◆ Records from a pointing dataset ◆
>>>>>
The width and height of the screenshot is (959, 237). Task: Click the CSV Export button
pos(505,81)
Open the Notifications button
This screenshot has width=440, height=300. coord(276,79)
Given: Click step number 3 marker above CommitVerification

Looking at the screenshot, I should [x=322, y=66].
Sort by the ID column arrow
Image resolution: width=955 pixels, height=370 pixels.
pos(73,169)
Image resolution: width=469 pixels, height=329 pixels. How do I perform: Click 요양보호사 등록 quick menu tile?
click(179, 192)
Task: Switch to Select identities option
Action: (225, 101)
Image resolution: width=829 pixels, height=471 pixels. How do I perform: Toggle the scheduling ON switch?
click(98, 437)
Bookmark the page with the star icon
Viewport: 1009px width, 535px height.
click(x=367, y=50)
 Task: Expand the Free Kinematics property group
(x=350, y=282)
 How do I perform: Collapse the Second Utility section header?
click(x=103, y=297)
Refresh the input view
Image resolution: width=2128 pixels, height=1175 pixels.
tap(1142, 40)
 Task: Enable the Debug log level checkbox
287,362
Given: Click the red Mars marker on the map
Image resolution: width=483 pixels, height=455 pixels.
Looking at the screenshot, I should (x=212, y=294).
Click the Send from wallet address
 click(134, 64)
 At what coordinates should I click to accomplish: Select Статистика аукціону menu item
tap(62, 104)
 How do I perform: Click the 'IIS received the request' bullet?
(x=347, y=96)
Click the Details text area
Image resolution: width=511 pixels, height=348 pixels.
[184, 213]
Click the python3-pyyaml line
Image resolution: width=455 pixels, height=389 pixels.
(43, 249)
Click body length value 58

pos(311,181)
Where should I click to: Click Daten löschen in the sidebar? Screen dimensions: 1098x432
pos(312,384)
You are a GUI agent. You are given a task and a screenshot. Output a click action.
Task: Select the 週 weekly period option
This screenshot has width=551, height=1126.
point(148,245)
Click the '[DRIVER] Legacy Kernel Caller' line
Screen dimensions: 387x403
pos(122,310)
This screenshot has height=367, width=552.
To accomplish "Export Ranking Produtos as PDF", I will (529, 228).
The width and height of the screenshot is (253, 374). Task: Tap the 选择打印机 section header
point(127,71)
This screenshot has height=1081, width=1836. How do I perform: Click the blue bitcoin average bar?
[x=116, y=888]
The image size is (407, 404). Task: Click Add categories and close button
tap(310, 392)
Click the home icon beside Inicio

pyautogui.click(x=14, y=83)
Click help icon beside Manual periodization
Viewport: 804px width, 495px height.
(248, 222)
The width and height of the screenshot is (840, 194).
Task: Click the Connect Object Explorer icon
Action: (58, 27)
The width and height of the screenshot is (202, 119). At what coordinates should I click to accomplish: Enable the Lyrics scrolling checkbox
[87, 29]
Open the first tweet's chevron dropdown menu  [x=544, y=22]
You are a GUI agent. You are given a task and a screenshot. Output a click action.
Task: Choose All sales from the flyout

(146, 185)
<<<<<
◆ WRITTEN INSTRUCTION ◆
Quote all of the lines above word for word.

◆ ANSWER BELOW ◆
The width and height of the screenshot is (959, 237). Task: Click the CSV Export button
pos(505,81)
Open the Notifications button
This screenshot has width=440, height=300. coord(276,79)
Given: Click step number 3 marker above CommitVerification

Looking at the screenshot, I should [x=322, y=66].
Sort by the ID column arrow
Image resolution: width=955 pixels, height=370 pixels.
pos(73,169)
Image resolution: width=469 pixels, height=329 pixels. How do I perform: Click 요양보호사 등록 quick menu tile?
click(179, 192)
Task: Switch to Select identities option
Action: (225, 101)
Image resolution: width=829 pixels, height=471 pixels. How do I perform: Toggle the scheduling ON switch?
click(98, 437)
Bookmark the page with the star icon
Viewport: 1009px width, 535px height.
click(x=367, y=50)
 Task: Expand the Free Kinematics property group
(x=350, y=282)
 How do I perform: Collapse the Second Utility section header?
click(x=103, y=297)
Refresh the input view
Image resolution: width=2128 pixels, height=1175 pixels.
tap(1142, 40)
 Task: Enable the Debug log level checkbox
287,362
Given: Click the red Mars marker on the map
Image resolution: width=483 pixels, height=455 pixels.
Looking at the screenshot, I should (x=212, y=294).
Click the Send from wallet address
 click(134, 64)
 At what coordinates should I click to accomplish: Select Статистика аукціону menu item
tap(62, 104)
 How do I perform: Click the 'IIS received the request' bullet?
(x=347, y=96)
Click the Details text area
Image resolution: width=511 pixels, height=348 pixels.
[184, 213]
Click the python3-pyyaml line
Image resolution: width=455 pixels, height=389 pixels.
(43, 249)
Click body length value 58

pos(311,181)
Where should I click to: Click Daten löschen in the sidebar? Screen dimensions: 1098x432
pos(312,384)
You are a GUI agent. You are given a task and a screenshot. Output a click action.
Task: Select the 週 weekly period option
This screenshot has width=551, height=1126.
point(148,245)
Click the '[DRIVER] Legacy Kernel Caller' line
Screen dimensions: 387x403
pos(122,310)
This screenshot has height=367, width=552.
To accomplish "Export Ranking Produtos as PDF", I will (529, 228).
The width and height of the screenshot is (253, 374). Task: Tap the 选择打印机 section header
point(127,71)
This screenshot has height=1081, width=1836. How do I perform: Click the blue bitcoin average bar?
[x=116, y=888]
The image size is (407, 404). Task: Click Add categories and close button
tap(310, 392)
Click the home icon beside Inicio

pyautogui.click(x=14, y=83)
Click help icon beside Manual periodization
Viewport: 804px width, 495px height.
(248, 222)
The width and height of the screenshot is (840, 194).
Task: Click the Connect Object Explorer icon
Action: (58, 27)
The width and height of the screenshot is (202, 119). At what coordinates should I click to accomplish: Enable the Lyrics scrolling checkbox
[87, 29]
Open the first tweet's chevron dropdown menu  [x=544, y=22]
You are a GUI agent. You are given a task and a screenshot. Output a click action.
Task: Choose All sales from the flyout

(146, 185)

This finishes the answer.